The EU law states that:

“Member States shall ensure that the storing of information… in the terminal equipment of a subscriber or user is only allowed on condition that the subscriber or user concerned has given his or her consent, having been provided with clear and comprehensive information, in accordance with Directive 95/46/EC, inter alia about the purposes of the processing”

This was also made clear by European Justice Commissioner Viviane Redding in a speech to the European Parliament:

“I want to explicitly clarify that people shall have the right – and not only the possibility – to withdraw their consent to data processing. The burden of proof should be on data controllers – those who process your personal data. They must prove that they need to keep the data, rather than individuals having to prove that collecting their data is not necessary.”

Complexities – Not All Cookies are Created Equal

The task of ensuring compliance is made significantly harder for companies by the simple fact that most have no idea exactly how many cookies they are running or what they are all for.

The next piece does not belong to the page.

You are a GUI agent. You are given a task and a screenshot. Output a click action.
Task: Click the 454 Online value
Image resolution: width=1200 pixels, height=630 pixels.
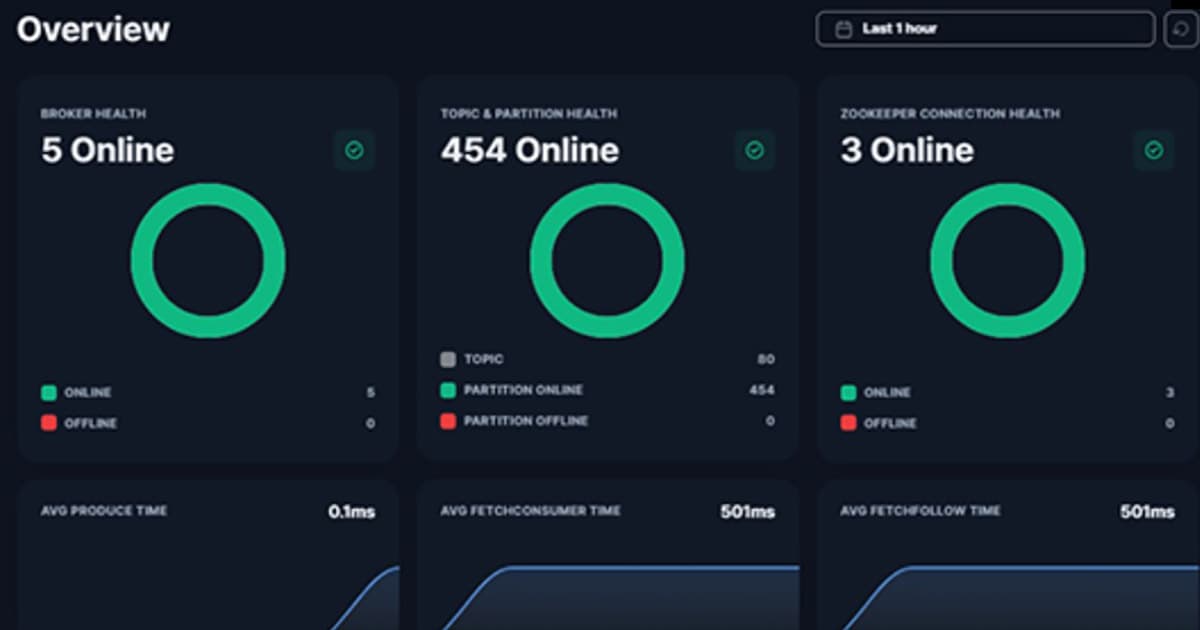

The legislation itself does not view all cookies as equal. Some are recognised as being essential for service (“strictly necessary”), such as a cookie that ensures items you place in your shopping basket remain in there. At the other end of the scale; there are Third Party Cookies. For example, if your website displays content from a third party (e.g. from an advertising network ) this third party may read and write their own cookies onto “your” users’ devices. For obvious reasons, the process of identifying and categorising these cookies is potentially a huge challenge even before getting to the stage of ensuring that the user is aware of what is being collected and by whom.

Am I Intruding?

The new rule is intended to add to the level of protection afforded to the privacy of internet users. It follows therefore that the more intrusive your use of cookies is, the more priority you will need to give to considering changing how you use it. For example, some cookies involve creating detailed profiles of an individual’s browsing activity. If you are doing this, or allowing it to happen, on your website or across a range of sites, it is clear that this could be considered intrusive behaviour.